--- Data for this task ---
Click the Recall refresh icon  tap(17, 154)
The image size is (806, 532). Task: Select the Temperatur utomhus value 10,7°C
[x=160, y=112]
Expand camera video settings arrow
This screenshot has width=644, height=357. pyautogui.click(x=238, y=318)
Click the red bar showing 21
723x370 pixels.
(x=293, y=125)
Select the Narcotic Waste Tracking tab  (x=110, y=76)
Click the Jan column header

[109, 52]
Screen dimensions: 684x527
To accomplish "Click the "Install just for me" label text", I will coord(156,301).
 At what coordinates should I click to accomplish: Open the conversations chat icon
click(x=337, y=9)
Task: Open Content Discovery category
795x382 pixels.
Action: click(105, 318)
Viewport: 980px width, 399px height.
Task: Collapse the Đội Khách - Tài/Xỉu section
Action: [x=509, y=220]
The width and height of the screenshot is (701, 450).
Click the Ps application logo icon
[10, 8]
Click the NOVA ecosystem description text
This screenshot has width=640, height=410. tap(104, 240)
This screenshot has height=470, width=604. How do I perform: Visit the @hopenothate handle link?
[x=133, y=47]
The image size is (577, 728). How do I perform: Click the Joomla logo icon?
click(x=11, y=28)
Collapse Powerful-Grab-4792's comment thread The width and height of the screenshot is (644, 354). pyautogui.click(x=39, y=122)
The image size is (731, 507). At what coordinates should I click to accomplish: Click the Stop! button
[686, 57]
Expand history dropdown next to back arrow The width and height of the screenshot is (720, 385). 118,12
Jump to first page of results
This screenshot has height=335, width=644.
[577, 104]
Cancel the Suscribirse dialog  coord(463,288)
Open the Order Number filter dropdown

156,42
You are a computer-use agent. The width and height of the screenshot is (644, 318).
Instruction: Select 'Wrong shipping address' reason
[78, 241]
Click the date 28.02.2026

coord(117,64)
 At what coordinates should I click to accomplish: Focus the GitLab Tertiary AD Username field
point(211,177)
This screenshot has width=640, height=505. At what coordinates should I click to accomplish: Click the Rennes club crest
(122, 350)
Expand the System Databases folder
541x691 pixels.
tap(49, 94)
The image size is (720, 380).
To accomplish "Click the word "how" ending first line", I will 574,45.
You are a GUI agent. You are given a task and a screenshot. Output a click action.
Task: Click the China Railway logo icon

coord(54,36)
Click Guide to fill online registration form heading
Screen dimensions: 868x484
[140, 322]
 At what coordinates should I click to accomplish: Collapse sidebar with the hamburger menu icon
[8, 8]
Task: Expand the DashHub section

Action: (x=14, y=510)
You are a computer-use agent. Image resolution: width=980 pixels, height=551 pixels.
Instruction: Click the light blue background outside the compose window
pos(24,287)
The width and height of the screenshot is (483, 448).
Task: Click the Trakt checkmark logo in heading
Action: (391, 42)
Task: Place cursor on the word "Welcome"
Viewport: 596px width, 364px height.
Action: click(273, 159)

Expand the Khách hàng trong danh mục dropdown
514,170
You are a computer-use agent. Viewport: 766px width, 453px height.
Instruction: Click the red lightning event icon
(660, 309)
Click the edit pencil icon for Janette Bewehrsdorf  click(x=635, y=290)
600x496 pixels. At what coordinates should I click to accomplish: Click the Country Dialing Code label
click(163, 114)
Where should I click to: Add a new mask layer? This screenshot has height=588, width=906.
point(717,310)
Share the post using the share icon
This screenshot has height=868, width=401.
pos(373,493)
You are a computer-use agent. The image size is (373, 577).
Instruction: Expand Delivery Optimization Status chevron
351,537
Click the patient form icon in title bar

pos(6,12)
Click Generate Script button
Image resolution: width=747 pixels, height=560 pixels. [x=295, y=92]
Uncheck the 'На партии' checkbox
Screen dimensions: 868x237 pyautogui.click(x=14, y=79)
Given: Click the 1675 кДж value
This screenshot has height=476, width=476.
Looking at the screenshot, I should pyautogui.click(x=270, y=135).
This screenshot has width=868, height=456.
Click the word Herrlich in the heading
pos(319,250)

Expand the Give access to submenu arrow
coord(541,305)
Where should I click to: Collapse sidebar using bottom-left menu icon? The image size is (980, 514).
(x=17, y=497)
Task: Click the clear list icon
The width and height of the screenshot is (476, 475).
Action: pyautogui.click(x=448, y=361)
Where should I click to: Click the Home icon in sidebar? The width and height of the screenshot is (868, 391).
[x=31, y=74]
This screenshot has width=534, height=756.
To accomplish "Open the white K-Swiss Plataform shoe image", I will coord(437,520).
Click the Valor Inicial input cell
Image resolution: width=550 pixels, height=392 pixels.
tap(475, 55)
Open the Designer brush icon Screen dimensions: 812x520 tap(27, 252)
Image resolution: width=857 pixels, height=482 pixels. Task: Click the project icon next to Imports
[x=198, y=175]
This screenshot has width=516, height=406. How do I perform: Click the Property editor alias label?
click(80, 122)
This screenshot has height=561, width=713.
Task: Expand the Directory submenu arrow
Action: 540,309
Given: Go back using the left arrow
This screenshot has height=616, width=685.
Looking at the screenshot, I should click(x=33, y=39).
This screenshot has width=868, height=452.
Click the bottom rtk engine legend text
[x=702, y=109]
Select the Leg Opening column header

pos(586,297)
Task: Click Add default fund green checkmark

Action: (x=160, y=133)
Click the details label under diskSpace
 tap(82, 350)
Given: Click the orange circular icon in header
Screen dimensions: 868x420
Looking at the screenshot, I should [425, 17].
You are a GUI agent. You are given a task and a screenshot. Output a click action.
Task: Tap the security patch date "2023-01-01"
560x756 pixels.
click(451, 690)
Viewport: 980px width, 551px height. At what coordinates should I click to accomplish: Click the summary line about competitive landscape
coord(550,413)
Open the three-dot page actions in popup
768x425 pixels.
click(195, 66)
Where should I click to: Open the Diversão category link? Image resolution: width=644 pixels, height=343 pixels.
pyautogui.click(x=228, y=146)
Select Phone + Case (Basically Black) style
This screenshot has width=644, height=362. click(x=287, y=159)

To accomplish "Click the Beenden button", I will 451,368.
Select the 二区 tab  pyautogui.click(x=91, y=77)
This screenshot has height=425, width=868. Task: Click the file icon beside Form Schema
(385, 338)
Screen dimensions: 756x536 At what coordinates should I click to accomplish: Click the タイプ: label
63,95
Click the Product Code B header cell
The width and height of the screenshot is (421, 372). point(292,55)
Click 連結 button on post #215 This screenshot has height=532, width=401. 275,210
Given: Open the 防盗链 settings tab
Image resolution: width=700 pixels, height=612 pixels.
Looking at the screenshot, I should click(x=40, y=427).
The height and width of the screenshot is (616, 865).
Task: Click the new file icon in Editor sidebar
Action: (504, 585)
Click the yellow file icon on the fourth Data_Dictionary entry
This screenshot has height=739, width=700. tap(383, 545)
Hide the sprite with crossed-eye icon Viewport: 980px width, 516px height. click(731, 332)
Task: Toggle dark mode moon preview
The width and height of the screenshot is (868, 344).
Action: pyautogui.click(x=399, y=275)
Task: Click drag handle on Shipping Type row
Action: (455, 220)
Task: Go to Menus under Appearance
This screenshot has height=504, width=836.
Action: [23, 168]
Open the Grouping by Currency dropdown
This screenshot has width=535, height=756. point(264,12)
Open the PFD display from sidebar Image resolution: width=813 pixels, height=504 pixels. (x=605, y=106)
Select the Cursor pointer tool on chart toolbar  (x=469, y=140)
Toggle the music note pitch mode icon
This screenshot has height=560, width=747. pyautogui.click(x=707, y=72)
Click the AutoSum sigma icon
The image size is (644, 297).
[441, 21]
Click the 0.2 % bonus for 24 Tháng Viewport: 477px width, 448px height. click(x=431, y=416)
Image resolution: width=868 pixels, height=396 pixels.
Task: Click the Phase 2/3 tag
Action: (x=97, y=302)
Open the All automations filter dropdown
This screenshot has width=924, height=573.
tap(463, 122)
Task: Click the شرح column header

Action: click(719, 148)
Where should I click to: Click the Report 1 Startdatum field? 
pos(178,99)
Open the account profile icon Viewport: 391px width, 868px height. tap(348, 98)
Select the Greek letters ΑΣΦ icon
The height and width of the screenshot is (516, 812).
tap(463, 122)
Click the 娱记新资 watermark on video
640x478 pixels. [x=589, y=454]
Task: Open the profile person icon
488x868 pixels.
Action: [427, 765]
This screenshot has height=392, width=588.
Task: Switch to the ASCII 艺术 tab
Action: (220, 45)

--- What you should do ---
Whenever "profile" occurs in a line of the entries, copy that line.

--- Answer for this exercise ---
Open the account profile icon Viewport: 391px width, 868px height. tap(348, 98)
Task: Open the profile person icon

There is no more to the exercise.